## [STATED PROBLEM 1]
From the article on the Republican plan to fight Obama-era regulations, extract the passage starting with "By    |   Sunday, 30" and going on through "overregulation, The Hill reports.".

## [PASSAGE SHOWN]
----------

Tags: majority | fight | regulations | defund | oppose

New GOP Majority to Fight Obama Regulations

By    |   Sunday, 30 Nov 2014 12:41 PM

Republicans plan to use their new congressional majority in January to fight what they view as President Barack Obama's policies of overregulation, The Hill reports.

But without the strength to override a presidential veto, the newly empowered GOP won't be able to do everything it wants.

"So long as we have this president the federal agencies can go around Congress," Republican Sen. Jim Inhofe of Oklahoma told The Hill. "But we can make it very, very difficult for them."

Inhofe is set to chair the Senate Environment and Public Works Committee. He is author of the book "The Greatest Hoax: How the Global Warming Conspiracy Threatens Your Future," and is expected to tackle regulations tied to Obama's climate change plan.

Inhofe has said he will use the Congressional Review Act to fight the Environmental Protection Agency's tighter ground-level ozone rules proposed last week. The CRA allows Congress to stop finalized regulations from going into effect.

House Speaker John Boehner called the "massive new regulation" a job killer. Manufacturers say it would cost them $270 billion in just the first year, The Hill reports.

"If implemented, it would also undercut our ability to use America’s energy boom to reset our country’s economic foundation, revitalize manufacturing, and put more Americans back to work," Boehner said.

But the CRA has been used successfully to block a regulation just once, The Hill reports. That was against a Labor Department rule on ergonomics in 2001.

"The challenge for Republicans is President Obama would have to sign a resolution disapproving of the rule his own agency put out. So you can see how that would basically never happen," Dan Bosch, manager of regulatory policy at the National Federation of Independent Businesses, told The Hill.

Robert Weissman, president of Public Citizen, the consumer advocacy group founded by Ralph Nader, told The Hill that without power to stop a filibuster in the Senate or enough votes to override a presidential veto, Republicans are at a disadvantage.

----------

## [STATED PROBLEM 2]
Lay out as a numbered list the lines of the listing below, starting with the line with "Black Gold Garden Compost Blend (1590, 716)" and going on through the line with "Cacti and Succulents (1461, 760)", leaving out any blank lines.

Stored entries
----------

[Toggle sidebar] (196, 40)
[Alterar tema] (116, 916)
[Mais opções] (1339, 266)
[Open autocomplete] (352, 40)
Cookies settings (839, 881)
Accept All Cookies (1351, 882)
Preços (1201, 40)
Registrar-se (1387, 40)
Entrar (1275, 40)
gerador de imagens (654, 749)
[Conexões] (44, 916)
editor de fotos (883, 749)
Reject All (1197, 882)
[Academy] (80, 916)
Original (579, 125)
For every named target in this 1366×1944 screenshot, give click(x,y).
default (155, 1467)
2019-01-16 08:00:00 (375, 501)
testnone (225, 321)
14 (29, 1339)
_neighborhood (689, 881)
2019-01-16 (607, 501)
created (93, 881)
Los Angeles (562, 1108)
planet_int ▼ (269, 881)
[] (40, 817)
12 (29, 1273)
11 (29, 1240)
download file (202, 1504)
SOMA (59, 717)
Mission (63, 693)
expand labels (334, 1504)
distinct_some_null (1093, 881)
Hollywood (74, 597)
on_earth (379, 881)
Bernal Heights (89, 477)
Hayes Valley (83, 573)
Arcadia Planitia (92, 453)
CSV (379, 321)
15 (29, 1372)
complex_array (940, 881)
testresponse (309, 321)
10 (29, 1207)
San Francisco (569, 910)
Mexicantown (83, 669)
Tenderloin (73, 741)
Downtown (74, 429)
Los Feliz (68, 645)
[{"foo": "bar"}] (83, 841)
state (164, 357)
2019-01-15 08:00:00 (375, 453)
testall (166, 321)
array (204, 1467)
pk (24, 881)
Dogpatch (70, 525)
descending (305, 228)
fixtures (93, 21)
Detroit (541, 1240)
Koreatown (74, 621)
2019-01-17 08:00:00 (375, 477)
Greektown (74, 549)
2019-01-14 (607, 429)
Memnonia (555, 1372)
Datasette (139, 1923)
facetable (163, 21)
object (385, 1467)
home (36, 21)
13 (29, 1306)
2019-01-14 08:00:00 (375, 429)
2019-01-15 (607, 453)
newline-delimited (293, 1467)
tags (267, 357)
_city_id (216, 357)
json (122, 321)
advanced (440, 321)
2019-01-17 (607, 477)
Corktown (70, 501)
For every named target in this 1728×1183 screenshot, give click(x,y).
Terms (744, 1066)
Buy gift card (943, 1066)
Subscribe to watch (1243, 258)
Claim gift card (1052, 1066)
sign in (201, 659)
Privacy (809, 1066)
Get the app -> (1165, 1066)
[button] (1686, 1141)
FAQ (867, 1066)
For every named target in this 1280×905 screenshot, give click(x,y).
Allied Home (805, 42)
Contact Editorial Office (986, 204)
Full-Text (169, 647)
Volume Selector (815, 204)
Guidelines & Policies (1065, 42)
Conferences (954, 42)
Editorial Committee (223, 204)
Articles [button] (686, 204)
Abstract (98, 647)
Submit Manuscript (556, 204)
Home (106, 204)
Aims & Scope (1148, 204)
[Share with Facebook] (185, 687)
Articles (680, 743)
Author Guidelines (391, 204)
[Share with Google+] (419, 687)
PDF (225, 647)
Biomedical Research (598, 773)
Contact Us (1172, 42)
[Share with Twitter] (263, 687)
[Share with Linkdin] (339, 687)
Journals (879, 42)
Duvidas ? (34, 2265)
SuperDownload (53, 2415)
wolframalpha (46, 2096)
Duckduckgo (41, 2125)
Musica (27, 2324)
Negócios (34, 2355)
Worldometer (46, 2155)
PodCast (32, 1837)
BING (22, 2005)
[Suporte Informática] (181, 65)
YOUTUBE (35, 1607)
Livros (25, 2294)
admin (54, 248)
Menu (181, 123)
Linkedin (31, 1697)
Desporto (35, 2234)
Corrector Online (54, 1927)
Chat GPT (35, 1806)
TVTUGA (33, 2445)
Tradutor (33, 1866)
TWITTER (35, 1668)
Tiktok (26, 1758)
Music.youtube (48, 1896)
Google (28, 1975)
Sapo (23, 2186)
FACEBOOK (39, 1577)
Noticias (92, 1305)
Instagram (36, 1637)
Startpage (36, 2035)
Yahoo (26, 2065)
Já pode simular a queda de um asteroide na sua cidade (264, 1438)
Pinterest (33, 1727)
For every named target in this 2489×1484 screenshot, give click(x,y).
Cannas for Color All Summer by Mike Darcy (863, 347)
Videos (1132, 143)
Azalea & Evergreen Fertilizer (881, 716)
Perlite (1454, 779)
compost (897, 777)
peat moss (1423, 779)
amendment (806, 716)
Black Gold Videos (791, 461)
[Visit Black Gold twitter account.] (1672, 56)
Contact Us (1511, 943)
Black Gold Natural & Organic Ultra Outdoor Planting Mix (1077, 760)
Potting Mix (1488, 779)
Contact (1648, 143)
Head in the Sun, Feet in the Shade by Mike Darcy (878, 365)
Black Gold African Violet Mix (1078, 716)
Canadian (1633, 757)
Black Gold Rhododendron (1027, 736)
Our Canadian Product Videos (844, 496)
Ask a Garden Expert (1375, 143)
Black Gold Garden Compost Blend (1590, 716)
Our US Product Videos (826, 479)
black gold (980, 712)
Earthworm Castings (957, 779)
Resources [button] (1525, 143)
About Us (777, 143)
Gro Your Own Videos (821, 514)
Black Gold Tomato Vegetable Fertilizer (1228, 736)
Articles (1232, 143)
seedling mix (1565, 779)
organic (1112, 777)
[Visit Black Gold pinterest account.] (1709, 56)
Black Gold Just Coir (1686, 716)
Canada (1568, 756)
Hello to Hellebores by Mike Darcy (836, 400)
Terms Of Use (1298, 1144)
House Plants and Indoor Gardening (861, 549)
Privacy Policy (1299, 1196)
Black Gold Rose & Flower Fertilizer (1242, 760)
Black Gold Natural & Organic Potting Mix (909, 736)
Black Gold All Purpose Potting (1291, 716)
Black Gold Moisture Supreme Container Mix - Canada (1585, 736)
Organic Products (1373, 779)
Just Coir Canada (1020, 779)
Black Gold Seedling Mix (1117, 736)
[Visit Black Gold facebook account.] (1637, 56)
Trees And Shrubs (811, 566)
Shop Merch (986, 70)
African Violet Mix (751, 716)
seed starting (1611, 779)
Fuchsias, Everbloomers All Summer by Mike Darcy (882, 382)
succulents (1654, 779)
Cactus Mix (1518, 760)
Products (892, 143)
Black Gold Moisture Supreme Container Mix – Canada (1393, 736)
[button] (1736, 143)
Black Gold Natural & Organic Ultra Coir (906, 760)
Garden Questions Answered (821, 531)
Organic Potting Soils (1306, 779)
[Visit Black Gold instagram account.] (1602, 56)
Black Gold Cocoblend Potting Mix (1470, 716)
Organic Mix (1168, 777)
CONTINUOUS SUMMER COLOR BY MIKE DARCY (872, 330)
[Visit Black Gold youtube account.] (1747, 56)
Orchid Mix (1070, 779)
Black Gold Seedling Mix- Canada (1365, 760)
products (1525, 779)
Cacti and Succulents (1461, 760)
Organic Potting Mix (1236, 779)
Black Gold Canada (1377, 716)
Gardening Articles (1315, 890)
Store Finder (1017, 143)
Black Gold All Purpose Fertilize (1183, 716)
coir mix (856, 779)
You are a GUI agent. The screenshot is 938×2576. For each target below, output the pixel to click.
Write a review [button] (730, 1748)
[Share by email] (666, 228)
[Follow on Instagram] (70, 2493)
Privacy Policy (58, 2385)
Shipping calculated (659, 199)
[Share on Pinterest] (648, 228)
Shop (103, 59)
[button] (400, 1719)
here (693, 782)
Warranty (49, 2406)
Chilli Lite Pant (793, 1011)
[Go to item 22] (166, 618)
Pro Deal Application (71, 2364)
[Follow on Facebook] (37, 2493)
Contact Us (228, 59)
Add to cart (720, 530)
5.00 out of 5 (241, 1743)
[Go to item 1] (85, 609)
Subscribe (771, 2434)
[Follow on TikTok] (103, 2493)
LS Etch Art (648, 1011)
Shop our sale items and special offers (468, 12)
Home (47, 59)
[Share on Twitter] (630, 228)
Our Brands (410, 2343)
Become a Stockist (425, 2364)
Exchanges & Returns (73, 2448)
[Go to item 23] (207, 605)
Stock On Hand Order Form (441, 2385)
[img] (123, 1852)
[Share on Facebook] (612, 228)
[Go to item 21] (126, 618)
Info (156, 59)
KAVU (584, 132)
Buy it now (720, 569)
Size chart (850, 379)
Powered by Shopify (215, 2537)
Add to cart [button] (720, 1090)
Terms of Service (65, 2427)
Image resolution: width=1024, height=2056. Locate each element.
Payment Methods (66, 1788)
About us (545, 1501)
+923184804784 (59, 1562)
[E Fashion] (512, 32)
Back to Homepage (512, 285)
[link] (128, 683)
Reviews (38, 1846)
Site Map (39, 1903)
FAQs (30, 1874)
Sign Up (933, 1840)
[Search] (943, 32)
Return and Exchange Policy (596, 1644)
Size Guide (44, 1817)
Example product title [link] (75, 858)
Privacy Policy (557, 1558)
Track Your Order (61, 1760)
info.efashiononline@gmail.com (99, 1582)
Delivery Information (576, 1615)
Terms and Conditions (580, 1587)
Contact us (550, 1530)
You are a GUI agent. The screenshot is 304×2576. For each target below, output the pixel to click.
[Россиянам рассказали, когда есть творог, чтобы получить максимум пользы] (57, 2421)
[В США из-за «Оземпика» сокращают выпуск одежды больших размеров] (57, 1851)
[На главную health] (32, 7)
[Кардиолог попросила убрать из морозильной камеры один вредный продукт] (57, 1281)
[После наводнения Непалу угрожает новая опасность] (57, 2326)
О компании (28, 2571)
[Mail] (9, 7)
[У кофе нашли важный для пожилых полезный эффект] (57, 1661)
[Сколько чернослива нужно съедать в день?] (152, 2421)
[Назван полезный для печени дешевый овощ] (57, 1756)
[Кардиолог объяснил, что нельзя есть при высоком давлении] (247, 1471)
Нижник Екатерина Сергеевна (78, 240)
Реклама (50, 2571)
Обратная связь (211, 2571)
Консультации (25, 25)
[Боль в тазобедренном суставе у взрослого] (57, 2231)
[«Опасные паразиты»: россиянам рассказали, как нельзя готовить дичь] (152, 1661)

----------

## [EXERCISE RESULT 1]
By    |   Sunday, 30 Nov 2014 12:41 PM

Republicans plan to use their new congressional majority in January to fight what they view as President Barack Obama's policies of overregulation, The Hill reports.

## [EXERCISE RESULT 2]
1. Black Gold Garden Compost Blend (1590, 716)
2. Our US Product Videos (826, 479)
3. black gold (980, 712)
4. Earthworm Castings (957, 779)
5. Resources [button] (1525, 143)
6. About Us (777, 143)
7. Gro Your Own Videos (821, 514)
8. Black Gold Tomato Vegetable Fertilizer (1228, 736)
9. Articles (1232, 143)
10. seedling mix (1565, 779)
11. organic (1112, 777)
12. [Visit Black Gold pinterest account.] (1709, 56)
13. Black Gold Just Coir (1686, 716)
14. Canada (1568, 756)
15. Hello to Hellebores by Mike Darcy (836, 400)
16. Terms Of Use (1298, 1144)
17. House Plants and Indoor Gardening (861, 549)
18. Privacy Policy (1299, 1196)
19. Black Gold Rose & Flower Fertilizer (1242, 760)
20. Black Gold Natural & Organic Potting Mix (909, 736)
21. Black Gold All Purpose Potting (1291, 716)
22. Black Gold Moisture Supreme Container Mix - Canada (1585, 736)
23. Organic Products (1373, 779)
24. Just Coir Canada (1020, 779)
25. Black Gold Seedling Mix (1117, 736)
26. [Visit Black Gold facebook account.] (1637, 56)
27. Trees And Shrubs (811, 566)
28. Shop Merch (986, 70)
29. African Violet Mix (751, 716)
30. seed starting (1611, 779)
31. Fuchsias, Everbloomers All Summer by Mike Darcy (882, 382)
32. succulents (1654, 779)
33. Cactus Mix (1518, 760)
34. Products (892, 143)
35. Black Gold Moisture Supreme Container Mix – Canada (1393, 736)
36. [button] (1736, 143)
37. Black Gold Natural & Organic Ultra Coir (906, 760)
38. Garden Questions Answered (821, 531)
39. Organic Potting Soils (1306, 779)
40. [Visit Black Gold instagram account.] (1602, 56)
41. Black Gold Cocoblend Potting Mix (1470, 716)
42. Organic Mix (1168, 777)
43. CONTINUOUS SUMMER COLOR BY MIKE DARCY (872, 330)
44. [Visit Black Gold youtube account.] (1747, 56)
45. Orchid Mix (1070, 779)
46. Black Gold Seedling Mix- Canada (1365, 760)
47. products (1525, 779)
48. Cacti and Succulents (1461, 760)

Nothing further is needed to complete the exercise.